Спустя пару часов мужчина и девушка неспешно шагали в сторону застывшего на морозе, окрашенного утренним заревом в шафраново-желтый цвет города-миллионника. Девушка чувствовала под ногами безопасную твердь улицы. Вдоль тротуара стояли огромные, выше мужчины, сугробы, сквозь которые жители протоптали тропинки. Мужчина и девушка шли напряженно, время от времени переводя дух, мимо погребенных под сугробами незастроенных участков и городских огородов, мимо школы, мимо заваленных снегом заборов и окутанной облаком белого морозного инея коренастой женщины. Снега было временами так много, что сугробы доставали до самых фонарей.

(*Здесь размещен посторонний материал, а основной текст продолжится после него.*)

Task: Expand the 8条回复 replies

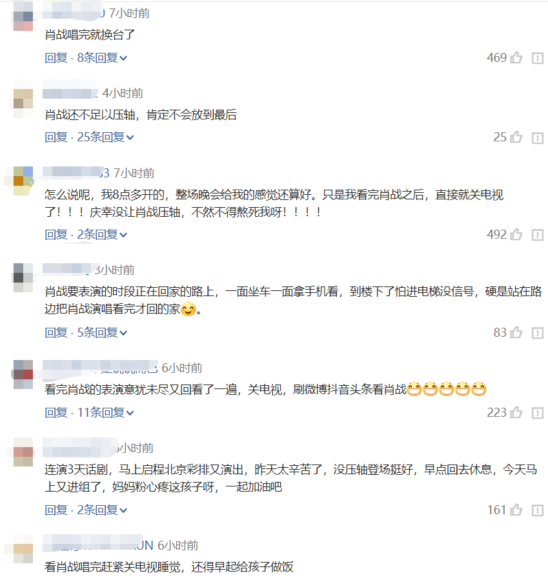Action: point(102,57)
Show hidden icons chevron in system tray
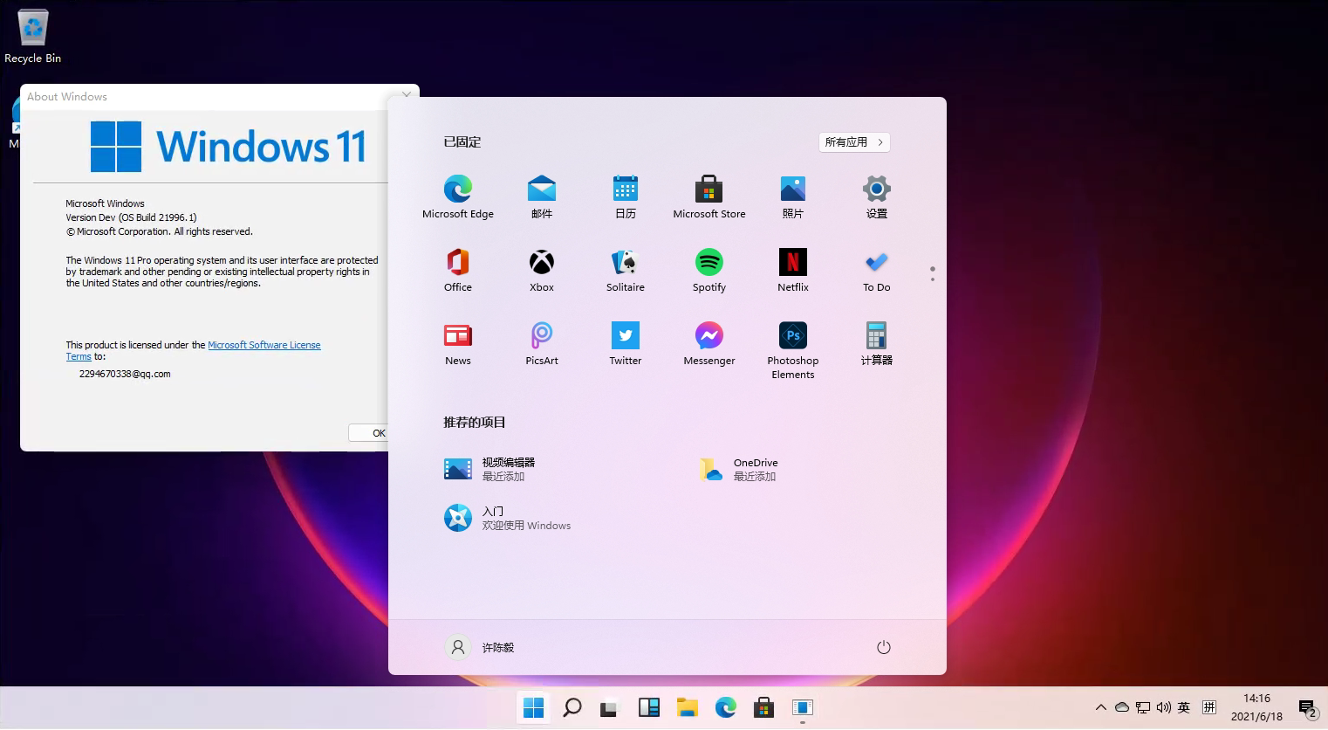Screen dimensions: 1328x730 [x=1100, y=707]
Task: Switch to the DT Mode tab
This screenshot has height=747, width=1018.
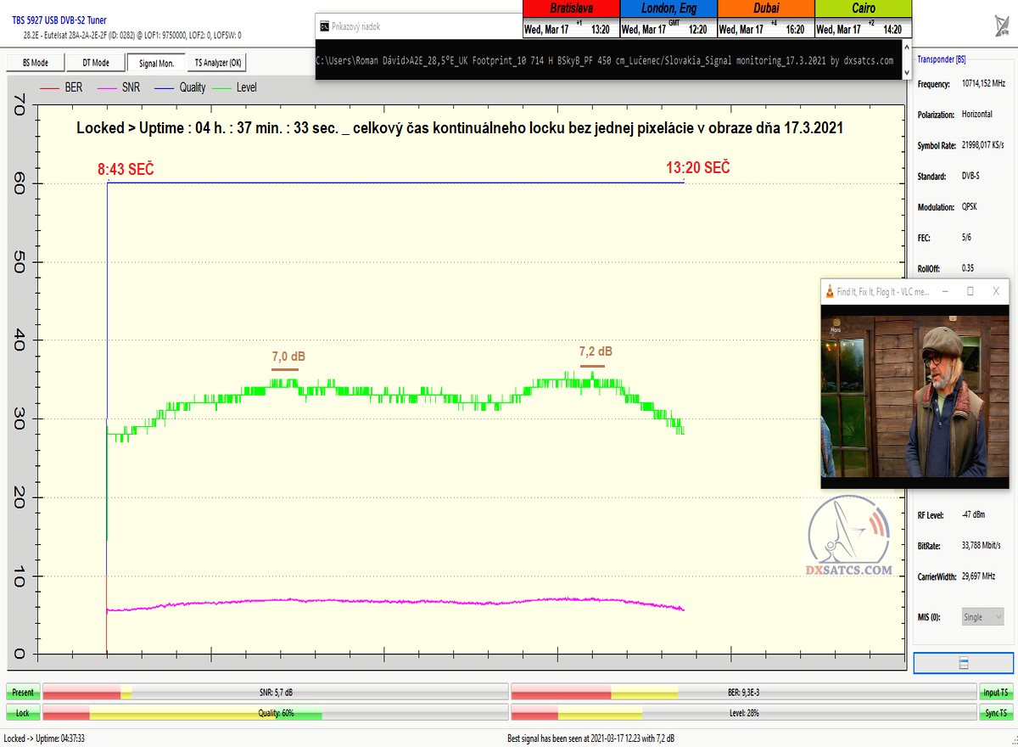Action: 96,63
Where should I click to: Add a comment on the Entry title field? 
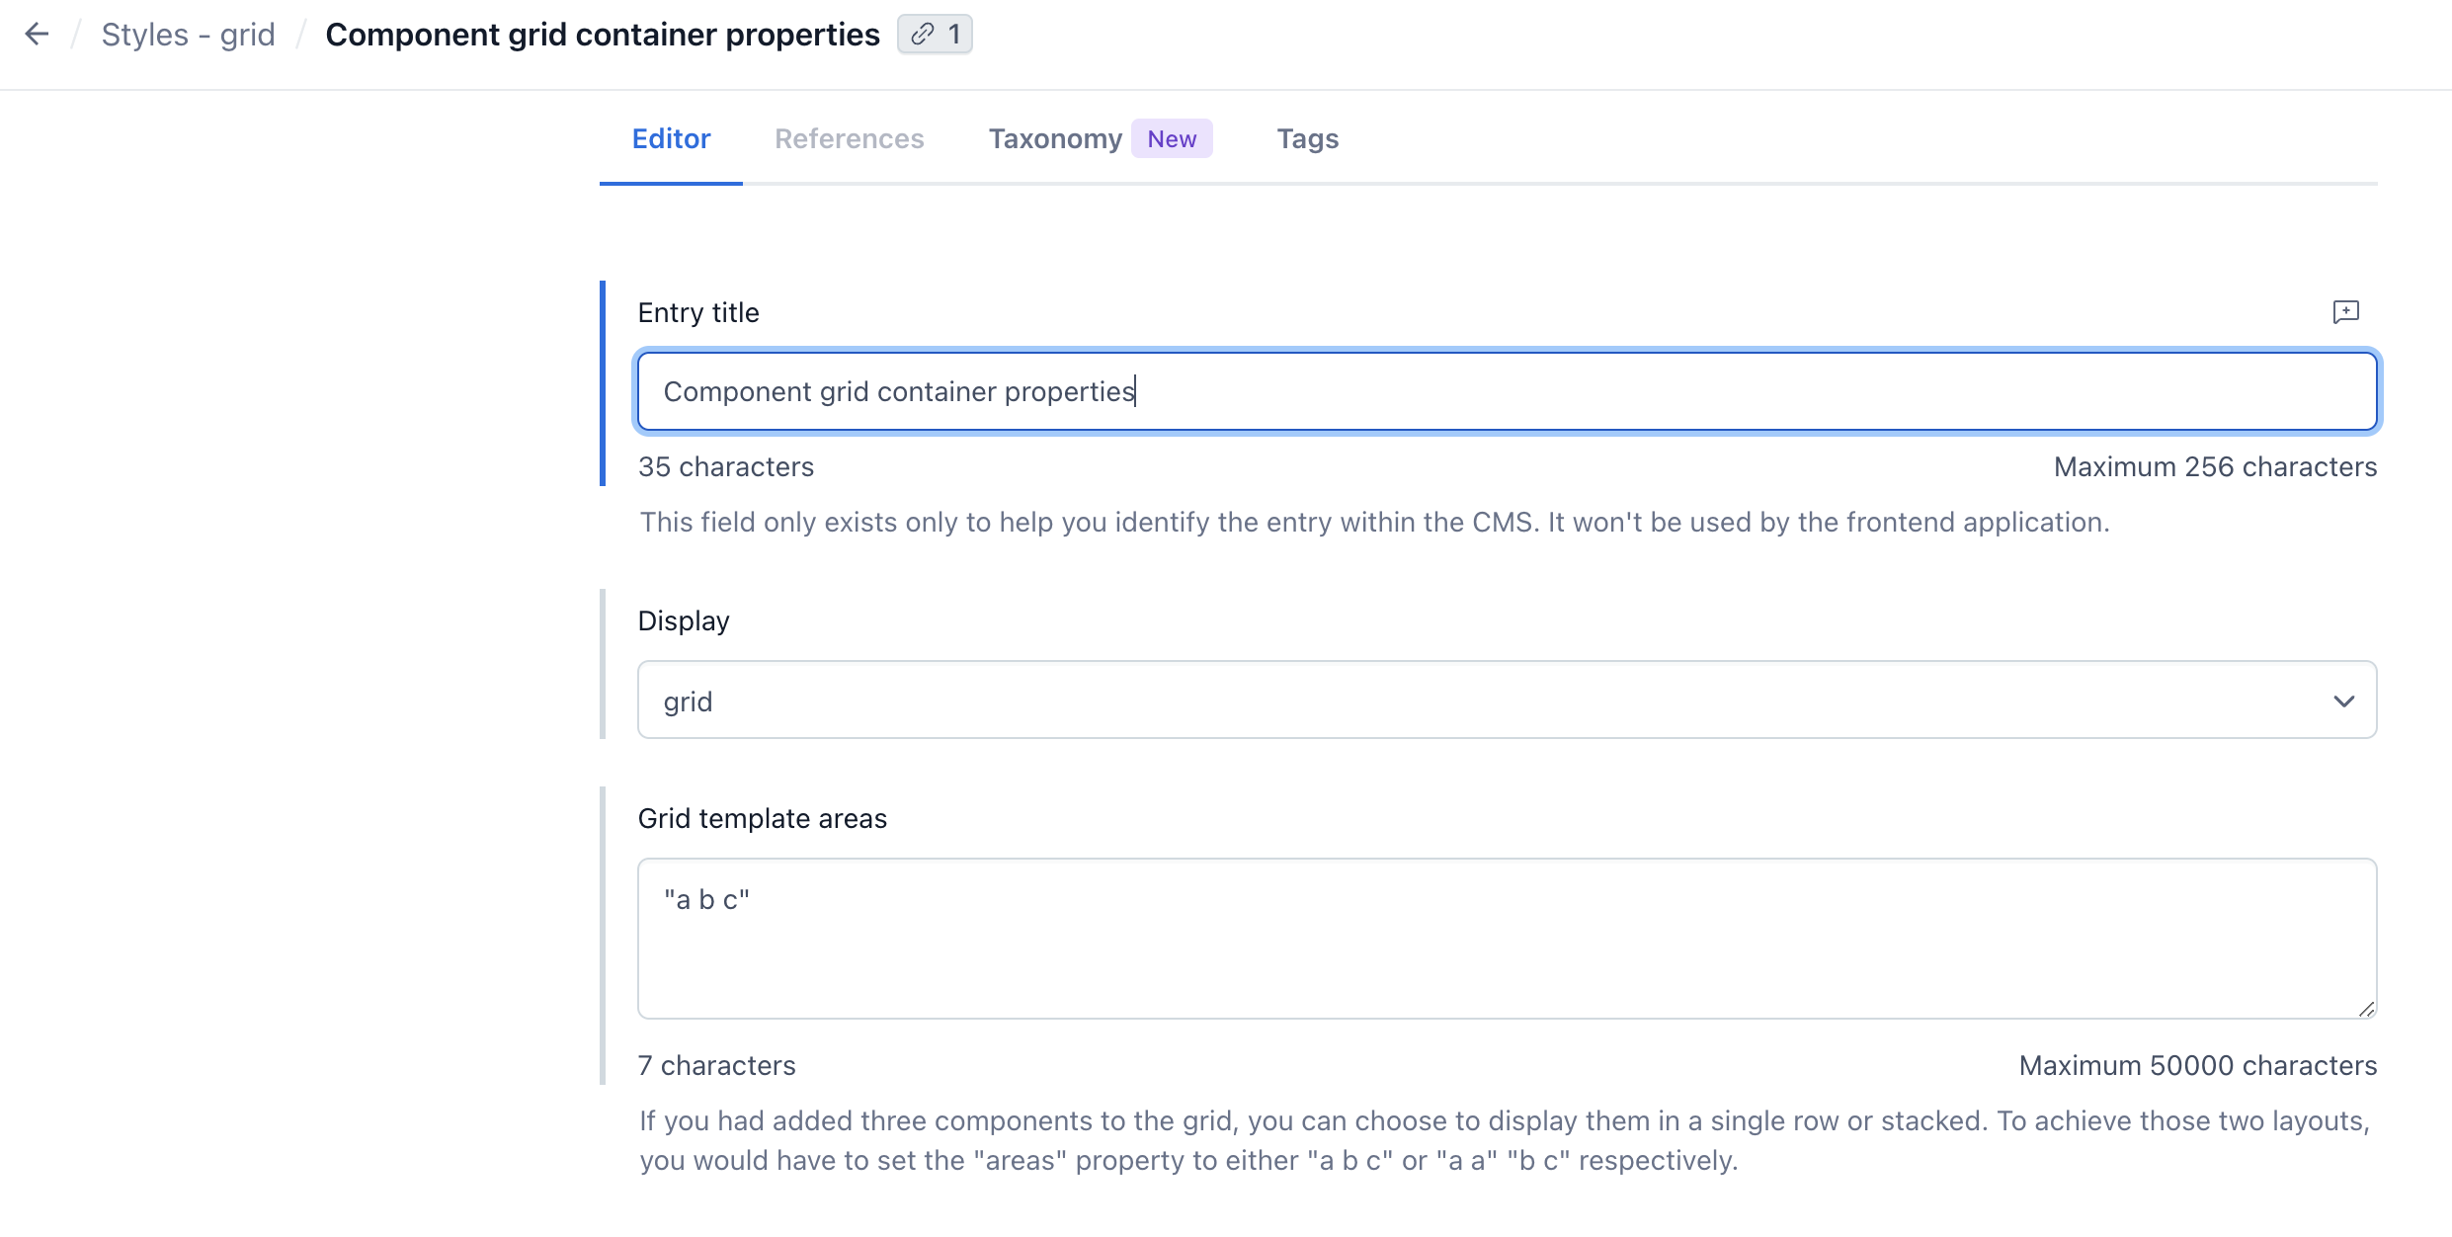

На остановке в ожидании троллейбуса стояла уютно дремлющая, выдыхающая густой белый пар группка людей в тонких пальто, заиндевевших меховых шапках и огромных валенках. В окнах бетонной многоэтажки желтым золотом горели лампы, во дворе по-волчьи выли сбившиеся в стаю собаки. Ветер распахивал полы пальто у прохожих, словно протертые меха гармони, извлекая печальные мелодии. В каждом квартале была своя парикмахерская. На обочине боковой улочки из-под снега торчали ржавые железные трубы и тележка, на углу валялся сломанный чехословацкий диван. Ветер намел над ним небольшой сугроб. Мужчина и девушка долго шли по ледяному, пробуждающемуся ото сна промышленному городу, через дворы, и вышли в морозном тумане на самую печальную во Вселенной очередь. Они встали в ее конец, на самое скользкое место, мужчина, а за ним девушка. Голова очереди терялась в густом морозном тумане. Люди выдыхали пар, словно лошади. Вдруг мужчина резко повернулся.
— Мы всё терпим, ничуть не сопротивляясь. С нами можно сделать, что угодно, мы всё покорно примем.
Старик с большими серыми глазами и корзиной, полной домашних пирожков, закричал откуда-то из-за спины девушки:
— Иисус терпел и нам велел, вот и всё.
— Легкой жизни. Вот чего мы хотим, — прохрипел молодой человек с красным, как у пьяницы, носом.
— Не все выносят легкую жизнь, многие погибают, — неопределенно сказал старик и поглубже натянул ушанку.
— Всё от незнания, — бросил красноносый юноша.